Le constructivisme constitue notre posture épistémologique, car il répond mieux à nos valeurs et croyances. Il est né d’un débat sur les paradigmes philosophiques qui sous-tendent les questions fondamentales entourant la nature de la recherche. À l’origine, cette perspective théorique était appelée « enquête naturaliste » (Guba & Lincoln, 1982) avant d’être reconnue plus tard sous le nom de « paradigme constructiviste » (Appleton, 1997). Ce paradigme privilégie, d’entrée de jeu, une épistémologie subjectiviste. Pour nous, la réalité et la connaissance objective en soi sont impossibles à atteindre et ne peuvent donc être connues. Il ne s’agit donc que de leurs interprétations (Bertacchini, 2009). Nous postulons ainsi qu’il existe plutôt de réalités multiples qui pourraient être décodées et qui participeraient à des constructions mentales locales et contextuelles. De notre point de vue, les connaissances produites sur un objet seraient inévitablement entachées de la manière dont il a été préalablement perçu. C’est donc nous en tant que chercheurs qui construisons l’objet de notre étude dès lors que nous l’approchons. Notre posture constructiviste rejette ainsi l’idée que la réalité puisse posséder une existence autonome en dehors du chercheur, ou de la communauté de chercheurs, qui la décrit. L’ontologie postulée par les constructivistes fait l’hypothèse que

la réalité est en effet plurielle, construite et reconstruite à travers l’expérience vécue (Guba & Lincoln 2005). Pour nous, c’est l’interaction du sujet connaissant avec l’objet observé qui est constitutive de la connaissance. Le chercheur ici est considéré comme jouant un rôle essentiel dans le développement des connaissances qui se construisent à partir de ses interactions et actions (Guba & Lincoln, 2005). C’est pourquoi Patton associe au constructivisme la réflexibilité qui permet de comprendre comment nos propres expériences affectent ce que nous comprenons et comment nous agissons (Patton, 2002).

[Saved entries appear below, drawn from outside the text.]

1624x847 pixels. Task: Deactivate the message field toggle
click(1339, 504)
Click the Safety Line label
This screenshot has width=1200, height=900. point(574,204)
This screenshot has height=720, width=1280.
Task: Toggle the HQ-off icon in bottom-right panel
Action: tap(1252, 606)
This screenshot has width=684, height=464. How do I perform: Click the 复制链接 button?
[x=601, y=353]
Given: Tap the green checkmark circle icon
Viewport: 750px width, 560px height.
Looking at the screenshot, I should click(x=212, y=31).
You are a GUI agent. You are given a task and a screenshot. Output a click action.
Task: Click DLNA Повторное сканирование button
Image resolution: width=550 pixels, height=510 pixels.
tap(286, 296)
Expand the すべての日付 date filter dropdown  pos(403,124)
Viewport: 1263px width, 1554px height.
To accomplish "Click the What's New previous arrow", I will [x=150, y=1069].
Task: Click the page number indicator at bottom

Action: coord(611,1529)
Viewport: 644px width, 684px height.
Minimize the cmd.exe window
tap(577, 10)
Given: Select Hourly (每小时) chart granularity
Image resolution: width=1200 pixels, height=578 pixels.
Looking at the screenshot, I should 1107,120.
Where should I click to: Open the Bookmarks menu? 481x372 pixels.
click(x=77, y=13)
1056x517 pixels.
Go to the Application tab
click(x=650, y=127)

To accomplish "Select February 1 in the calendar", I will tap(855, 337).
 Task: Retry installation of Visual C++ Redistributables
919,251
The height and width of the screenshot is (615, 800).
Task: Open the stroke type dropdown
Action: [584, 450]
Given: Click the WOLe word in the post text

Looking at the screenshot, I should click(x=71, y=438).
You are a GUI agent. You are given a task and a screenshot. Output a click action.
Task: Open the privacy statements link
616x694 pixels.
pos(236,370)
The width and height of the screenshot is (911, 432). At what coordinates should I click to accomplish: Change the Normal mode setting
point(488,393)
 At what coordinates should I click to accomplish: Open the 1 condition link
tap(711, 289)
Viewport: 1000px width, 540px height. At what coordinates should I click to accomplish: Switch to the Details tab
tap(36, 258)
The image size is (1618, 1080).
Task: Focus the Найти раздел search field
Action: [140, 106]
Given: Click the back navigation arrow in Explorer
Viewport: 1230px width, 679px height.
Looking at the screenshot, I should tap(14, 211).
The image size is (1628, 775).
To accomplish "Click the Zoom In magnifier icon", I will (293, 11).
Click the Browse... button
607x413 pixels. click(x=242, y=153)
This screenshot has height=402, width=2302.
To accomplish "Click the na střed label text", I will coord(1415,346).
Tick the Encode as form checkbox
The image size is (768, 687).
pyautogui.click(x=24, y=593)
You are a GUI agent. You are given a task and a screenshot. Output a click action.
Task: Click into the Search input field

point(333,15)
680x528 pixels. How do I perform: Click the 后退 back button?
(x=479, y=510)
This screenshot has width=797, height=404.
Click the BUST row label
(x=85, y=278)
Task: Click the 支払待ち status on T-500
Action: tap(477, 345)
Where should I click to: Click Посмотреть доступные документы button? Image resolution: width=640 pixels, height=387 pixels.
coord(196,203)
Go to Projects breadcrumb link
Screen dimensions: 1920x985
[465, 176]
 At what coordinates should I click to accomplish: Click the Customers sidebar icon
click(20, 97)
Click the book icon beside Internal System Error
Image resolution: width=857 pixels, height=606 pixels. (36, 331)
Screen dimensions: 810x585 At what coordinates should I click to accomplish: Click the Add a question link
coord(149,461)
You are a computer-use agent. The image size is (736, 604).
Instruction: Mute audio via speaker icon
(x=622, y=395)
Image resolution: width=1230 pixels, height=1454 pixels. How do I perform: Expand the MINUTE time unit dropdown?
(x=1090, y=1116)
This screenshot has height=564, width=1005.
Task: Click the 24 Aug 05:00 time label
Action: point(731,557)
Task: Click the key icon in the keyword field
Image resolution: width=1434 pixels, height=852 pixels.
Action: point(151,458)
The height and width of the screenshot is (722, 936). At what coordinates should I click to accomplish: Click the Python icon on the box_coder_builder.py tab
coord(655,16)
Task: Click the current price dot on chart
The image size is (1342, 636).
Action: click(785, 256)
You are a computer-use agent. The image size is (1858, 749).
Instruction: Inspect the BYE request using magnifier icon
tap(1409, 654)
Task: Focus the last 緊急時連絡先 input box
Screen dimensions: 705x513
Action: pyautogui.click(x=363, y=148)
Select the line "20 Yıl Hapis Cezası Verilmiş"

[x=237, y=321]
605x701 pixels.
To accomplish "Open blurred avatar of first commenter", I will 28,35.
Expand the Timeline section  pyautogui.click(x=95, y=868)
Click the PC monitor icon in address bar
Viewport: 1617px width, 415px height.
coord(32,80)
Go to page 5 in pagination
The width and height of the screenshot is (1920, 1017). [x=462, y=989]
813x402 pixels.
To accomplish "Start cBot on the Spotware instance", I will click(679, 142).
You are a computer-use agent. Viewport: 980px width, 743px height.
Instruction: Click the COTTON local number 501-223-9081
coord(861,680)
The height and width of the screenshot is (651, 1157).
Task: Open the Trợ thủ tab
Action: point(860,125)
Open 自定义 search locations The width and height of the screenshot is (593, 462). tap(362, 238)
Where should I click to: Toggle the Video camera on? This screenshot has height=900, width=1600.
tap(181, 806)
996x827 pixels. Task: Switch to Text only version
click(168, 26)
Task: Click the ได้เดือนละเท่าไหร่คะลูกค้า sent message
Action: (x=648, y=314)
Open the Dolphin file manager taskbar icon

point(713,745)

Le constructivisme repose donc sur trois hypothèses qui en constituent les fondements : une ontologie relativiste, une épistémologie moniste subjectiviste et une méthodologie herméneutique (Guba & Lincoln, 1989). En nous inscrivant dans cette posture épistémologique, nous cherchions à comprendre les raisons pour lesquelles les femmes nomades ont recours ou non à l’accouchement assisté. Pour nous, une certaine subjectivité demeure incontournable pour faire ce travail. En tant qu’observateurs, cette recherche ne peut être indépendante de nous, ce que récusent les positivistes. À travers ce processus, nous avons pu construire le questionnement au cœur de notre travail de recherche. Puis, une méthodologie de recherche qualitative, découlant de notre questionnement et de nos choix théoriques, a ensuite été retenue.